Your goal = One part of the entries below is wanted: the lines from the one containing "Viewport: 2576px width, 1350px height." through the one containing "This screenshot has width=995, height=615.". Write those out exactly and nothing else.

Items listed in a dataset:
◆ ◆ ◆ ◆ ◆ ◆ ◆

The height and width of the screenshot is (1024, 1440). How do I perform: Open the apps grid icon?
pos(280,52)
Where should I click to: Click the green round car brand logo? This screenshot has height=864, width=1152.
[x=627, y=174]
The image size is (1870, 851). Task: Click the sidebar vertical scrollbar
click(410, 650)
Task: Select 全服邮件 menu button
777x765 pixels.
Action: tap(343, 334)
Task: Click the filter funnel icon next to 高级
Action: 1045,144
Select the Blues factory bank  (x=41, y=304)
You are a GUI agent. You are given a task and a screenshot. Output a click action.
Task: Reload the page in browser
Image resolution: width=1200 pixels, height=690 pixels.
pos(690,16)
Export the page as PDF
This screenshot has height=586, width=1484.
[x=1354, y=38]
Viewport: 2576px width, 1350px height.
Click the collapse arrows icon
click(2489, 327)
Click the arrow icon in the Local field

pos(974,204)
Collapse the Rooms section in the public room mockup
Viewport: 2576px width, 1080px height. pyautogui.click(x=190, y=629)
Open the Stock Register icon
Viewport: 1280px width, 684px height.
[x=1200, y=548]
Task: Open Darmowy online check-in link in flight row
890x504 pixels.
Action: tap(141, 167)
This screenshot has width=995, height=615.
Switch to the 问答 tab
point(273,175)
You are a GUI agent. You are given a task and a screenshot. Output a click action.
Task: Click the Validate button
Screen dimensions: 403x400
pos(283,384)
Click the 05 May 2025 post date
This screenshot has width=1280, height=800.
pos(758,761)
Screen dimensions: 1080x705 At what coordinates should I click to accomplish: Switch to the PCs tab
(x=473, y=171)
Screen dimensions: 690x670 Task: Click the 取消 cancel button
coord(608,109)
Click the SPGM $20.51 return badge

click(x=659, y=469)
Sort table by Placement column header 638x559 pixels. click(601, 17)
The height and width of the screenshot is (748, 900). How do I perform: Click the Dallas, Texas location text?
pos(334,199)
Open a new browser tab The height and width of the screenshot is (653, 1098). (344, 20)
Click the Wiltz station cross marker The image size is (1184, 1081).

◆ ◆ ◆ ◆ ◆ ◆ ◆

Answer for the task =
Viewport: 2576px width, 1350px height.
Click the collapse arrows icon
click(2489, 327)
Click the arrow icon in the Local field

pos(974,204)
Collapse the Rooms section in the public room mockup
Viewport: 2576px width, 1080px height. pyautogui.click(x=190, y=629)
Open the Stock Register icon
Viewport: 1280px width, 684px height.
[x=1200, y=548]
Task: Open Darmowy online check-in link in flight row
890x504 pixels.
Action: tap(141, 167)
This screenshot has width=995, height=615.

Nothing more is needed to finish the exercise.